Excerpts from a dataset
◇ ◇ ◇ ◇
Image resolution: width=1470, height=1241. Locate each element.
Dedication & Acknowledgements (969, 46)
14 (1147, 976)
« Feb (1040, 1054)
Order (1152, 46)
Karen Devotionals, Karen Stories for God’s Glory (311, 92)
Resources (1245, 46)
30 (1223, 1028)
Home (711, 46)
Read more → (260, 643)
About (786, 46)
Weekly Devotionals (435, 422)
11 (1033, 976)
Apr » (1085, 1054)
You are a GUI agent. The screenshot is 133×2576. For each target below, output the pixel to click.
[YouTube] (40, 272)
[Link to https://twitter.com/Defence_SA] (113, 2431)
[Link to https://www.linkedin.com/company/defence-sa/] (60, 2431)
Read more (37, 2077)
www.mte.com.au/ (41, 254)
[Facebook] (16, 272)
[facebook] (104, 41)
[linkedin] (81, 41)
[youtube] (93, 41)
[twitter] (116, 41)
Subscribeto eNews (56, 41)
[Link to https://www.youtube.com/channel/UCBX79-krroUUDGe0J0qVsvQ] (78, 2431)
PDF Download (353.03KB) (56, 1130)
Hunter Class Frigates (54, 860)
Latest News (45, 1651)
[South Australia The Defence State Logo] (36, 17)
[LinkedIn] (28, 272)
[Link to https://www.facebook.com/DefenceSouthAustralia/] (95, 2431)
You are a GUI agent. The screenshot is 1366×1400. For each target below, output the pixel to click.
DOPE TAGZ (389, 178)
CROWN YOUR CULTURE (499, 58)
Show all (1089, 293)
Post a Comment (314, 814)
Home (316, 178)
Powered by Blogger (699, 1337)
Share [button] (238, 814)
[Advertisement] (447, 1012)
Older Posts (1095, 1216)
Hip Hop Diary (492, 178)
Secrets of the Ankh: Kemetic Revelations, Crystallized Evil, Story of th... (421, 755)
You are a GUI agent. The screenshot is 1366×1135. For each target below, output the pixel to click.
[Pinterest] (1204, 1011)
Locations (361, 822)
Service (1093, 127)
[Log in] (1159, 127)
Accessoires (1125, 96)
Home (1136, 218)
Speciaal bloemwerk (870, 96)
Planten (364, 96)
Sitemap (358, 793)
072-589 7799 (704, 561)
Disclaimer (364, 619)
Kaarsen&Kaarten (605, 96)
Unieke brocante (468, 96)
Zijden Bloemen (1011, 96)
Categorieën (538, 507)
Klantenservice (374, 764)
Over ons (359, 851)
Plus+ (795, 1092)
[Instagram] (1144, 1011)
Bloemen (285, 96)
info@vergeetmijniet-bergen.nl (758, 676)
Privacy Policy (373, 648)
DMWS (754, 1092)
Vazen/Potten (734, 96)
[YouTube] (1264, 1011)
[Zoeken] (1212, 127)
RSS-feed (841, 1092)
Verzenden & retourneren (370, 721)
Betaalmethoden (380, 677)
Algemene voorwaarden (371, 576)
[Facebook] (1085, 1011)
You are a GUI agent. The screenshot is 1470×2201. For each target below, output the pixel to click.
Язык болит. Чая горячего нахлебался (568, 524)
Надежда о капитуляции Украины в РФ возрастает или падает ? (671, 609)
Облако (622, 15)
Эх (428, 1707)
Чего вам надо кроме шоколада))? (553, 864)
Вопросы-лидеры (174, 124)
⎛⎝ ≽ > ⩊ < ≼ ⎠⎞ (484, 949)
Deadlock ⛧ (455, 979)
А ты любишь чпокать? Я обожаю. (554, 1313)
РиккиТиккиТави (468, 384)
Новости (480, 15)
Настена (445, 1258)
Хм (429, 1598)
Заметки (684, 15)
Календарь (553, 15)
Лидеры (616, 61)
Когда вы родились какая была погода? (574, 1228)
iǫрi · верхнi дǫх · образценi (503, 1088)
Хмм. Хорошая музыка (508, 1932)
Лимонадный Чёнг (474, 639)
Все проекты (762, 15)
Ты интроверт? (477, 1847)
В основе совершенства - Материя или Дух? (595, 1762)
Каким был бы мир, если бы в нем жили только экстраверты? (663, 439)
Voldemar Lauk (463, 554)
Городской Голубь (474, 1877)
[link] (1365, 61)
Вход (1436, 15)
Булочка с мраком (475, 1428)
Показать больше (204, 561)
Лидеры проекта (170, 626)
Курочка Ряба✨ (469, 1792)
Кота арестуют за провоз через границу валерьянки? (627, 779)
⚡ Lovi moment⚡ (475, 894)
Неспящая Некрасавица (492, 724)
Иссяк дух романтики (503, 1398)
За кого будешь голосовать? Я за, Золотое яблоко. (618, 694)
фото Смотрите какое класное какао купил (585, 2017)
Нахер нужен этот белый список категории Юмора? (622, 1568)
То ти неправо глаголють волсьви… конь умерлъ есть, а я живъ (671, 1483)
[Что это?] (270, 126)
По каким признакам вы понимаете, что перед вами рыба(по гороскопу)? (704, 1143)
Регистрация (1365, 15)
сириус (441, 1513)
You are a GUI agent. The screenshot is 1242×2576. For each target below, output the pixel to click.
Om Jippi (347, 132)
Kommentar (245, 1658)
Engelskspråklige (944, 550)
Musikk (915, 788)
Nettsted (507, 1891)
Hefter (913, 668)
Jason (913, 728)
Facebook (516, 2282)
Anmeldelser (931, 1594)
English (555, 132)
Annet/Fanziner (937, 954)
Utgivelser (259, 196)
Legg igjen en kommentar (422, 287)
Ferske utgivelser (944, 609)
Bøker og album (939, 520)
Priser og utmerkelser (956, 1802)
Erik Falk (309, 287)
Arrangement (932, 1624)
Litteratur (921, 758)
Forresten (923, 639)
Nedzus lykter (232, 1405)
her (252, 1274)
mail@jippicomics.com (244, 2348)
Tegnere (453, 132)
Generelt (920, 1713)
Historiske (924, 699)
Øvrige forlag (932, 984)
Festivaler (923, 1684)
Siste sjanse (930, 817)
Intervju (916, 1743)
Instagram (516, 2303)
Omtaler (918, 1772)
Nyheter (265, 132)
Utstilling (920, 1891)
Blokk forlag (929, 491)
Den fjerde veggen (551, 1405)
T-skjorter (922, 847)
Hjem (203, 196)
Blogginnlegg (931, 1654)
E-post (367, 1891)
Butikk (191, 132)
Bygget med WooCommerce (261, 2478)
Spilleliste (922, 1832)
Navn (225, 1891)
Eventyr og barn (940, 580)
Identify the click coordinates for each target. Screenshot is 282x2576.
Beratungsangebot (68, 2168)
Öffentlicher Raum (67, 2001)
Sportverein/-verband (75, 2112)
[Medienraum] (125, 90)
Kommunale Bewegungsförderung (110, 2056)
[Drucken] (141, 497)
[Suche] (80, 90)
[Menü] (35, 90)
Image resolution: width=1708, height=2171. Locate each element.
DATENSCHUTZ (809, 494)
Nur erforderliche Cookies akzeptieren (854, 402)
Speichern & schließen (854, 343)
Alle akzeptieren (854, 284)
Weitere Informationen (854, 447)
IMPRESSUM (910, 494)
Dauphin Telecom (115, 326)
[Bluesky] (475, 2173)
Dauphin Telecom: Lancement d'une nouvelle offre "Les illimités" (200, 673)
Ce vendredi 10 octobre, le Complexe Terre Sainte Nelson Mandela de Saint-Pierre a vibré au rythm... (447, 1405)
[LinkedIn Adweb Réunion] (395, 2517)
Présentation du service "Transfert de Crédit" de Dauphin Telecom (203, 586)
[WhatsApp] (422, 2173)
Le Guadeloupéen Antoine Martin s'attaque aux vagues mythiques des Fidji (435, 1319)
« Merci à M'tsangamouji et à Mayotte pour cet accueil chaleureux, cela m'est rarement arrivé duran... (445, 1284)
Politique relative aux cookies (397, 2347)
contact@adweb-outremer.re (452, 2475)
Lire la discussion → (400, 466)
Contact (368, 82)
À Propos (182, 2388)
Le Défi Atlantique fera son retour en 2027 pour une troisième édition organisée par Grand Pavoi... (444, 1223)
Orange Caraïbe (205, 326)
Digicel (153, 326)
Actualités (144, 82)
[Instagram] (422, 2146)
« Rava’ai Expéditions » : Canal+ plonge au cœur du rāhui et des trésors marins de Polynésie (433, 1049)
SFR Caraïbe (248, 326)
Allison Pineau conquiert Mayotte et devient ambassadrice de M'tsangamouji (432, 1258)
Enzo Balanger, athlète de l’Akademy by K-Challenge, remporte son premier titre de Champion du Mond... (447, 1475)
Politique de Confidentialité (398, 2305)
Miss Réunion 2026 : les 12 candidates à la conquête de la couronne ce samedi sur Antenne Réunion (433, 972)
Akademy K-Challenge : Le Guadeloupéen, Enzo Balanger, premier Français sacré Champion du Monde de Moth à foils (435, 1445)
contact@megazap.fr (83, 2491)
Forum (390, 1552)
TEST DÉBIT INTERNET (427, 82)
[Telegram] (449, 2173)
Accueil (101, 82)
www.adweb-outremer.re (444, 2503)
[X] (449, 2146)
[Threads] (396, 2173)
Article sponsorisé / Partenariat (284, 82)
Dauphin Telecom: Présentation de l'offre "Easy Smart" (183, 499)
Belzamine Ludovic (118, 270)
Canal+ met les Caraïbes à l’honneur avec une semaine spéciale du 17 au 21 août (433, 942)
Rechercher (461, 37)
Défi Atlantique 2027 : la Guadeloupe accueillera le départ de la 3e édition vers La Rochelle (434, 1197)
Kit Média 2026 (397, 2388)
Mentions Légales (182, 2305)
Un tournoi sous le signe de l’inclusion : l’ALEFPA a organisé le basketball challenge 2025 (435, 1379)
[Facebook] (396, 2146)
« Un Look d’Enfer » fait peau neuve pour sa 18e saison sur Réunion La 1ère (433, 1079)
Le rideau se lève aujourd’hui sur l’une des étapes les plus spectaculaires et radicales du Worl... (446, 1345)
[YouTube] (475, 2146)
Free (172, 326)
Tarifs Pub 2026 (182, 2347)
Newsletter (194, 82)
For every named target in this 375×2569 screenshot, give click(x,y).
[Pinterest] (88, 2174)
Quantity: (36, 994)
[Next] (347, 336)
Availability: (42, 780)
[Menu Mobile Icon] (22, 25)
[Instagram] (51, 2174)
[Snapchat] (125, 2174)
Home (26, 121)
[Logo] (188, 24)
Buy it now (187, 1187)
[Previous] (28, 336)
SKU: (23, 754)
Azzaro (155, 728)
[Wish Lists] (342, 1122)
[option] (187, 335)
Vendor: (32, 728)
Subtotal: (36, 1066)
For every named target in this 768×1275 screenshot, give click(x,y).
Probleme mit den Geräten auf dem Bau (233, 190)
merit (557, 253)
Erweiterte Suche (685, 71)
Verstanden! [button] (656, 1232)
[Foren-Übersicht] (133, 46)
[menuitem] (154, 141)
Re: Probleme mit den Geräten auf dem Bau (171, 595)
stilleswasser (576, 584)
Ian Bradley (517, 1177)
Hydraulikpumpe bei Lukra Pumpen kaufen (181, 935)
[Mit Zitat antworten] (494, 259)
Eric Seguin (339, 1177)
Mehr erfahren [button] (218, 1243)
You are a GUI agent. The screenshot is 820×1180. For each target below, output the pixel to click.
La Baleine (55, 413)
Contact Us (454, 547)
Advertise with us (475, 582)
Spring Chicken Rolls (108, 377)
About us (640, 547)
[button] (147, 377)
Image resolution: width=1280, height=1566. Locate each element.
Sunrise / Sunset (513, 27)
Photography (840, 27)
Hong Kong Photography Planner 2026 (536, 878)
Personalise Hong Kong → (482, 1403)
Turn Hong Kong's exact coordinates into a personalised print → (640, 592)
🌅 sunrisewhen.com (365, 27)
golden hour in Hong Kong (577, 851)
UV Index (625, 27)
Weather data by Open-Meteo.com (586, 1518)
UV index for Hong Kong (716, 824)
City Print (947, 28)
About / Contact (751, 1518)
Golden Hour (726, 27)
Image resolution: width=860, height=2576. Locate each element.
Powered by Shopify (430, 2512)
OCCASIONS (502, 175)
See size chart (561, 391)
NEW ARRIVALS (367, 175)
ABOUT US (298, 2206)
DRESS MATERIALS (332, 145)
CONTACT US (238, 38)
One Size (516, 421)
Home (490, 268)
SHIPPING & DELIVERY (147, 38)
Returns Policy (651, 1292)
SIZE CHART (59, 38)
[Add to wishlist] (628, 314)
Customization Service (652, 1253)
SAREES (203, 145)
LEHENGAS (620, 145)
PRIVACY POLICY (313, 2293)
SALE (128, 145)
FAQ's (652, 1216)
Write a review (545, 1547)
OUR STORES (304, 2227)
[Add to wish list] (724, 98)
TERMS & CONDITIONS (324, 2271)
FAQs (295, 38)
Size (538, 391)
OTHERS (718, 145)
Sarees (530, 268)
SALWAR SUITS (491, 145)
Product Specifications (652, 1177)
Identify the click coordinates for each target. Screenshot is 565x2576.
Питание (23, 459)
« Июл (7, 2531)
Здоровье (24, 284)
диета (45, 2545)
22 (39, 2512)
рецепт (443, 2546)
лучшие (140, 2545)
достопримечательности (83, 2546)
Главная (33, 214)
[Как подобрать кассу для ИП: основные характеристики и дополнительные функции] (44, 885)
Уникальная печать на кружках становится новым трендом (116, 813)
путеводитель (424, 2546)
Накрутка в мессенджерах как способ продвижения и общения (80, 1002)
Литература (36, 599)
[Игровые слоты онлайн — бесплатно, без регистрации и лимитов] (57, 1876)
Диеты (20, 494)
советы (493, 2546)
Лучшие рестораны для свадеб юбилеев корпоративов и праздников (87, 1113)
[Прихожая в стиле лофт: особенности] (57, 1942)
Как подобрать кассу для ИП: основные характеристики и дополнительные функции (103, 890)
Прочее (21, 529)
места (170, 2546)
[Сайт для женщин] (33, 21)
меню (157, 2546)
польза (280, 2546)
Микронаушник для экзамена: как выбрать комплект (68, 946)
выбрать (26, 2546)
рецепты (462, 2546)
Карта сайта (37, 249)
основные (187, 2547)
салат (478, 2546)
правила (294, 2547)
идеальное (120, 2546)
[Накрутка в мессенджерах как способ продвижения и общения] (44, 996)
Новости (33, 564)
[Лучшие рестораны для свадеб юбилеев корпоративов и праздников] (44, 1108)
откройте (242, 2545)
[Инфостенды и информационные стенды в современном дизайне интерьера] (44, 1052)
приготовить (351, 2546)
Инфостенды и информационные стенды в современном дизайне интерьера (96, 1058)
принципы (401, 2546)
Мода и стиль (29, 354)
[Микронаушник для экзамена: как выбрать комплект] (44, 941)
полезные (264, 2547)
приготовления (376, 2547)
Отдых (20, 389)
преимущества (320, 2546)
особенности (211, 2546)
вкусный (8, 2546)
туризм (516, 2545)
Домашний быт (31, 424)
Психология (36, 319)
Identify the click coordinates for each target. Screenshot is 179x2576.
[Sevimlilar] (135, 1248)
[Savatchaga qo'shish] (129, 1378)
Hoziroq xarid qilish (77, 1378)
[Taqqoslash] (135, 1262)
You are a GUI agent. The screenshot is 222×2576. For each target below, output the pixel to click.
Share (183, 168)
◇ ◇ ◇ ◇
Return only the exact lines from the opening of the records through the line that contains "Hunter Class Frigates (54, 860)", both included.

WRITTEN ANSWER
Image resolution: width=1470, height=1241. Locate each element.
Dedication & Acknowledgements (969, 46)
14 (1147, 976)
« Feb (1040, 1054)
Order (1152, 46)
Karen Devotionals, Karen Stories for God’s Glory (311, 92)
Resources (1245, 46)
30 (1223, 1028)
Home (711, 46)
Read more → (260, 643)
About (786, 46)
Weekly Devotionals (435, 422)
11 (1033, 976)
Apr » (1085, 1054)
You are a GUI agent. The screenshot is 133×2576. For each target below, output the pixel to click.
[YouTube] (40, 272)
[Link to https://twitter.com/Defence_SA] (113, 2431)
[Link to https://www.linkedin.com/company/defence-sa/] (60, 2431)
Read more (37, 2077)
www.mte.com.au/ (41, 254)
[Facebook] (16, 272)
[facebook] (104, 41)
[linkedin] (81, 41)
[youtube] (93, 41)
[twitter] (116, 41)
Subscribeto eNews (56, 41)
[Link to https://www.youtube.com/channel/UCBX79-krroUUDGe0J0qVsvQ] (78, 2431)
PDF Download (353.03KB) (56, 1130)
Hunter Class Frigates (54, 860)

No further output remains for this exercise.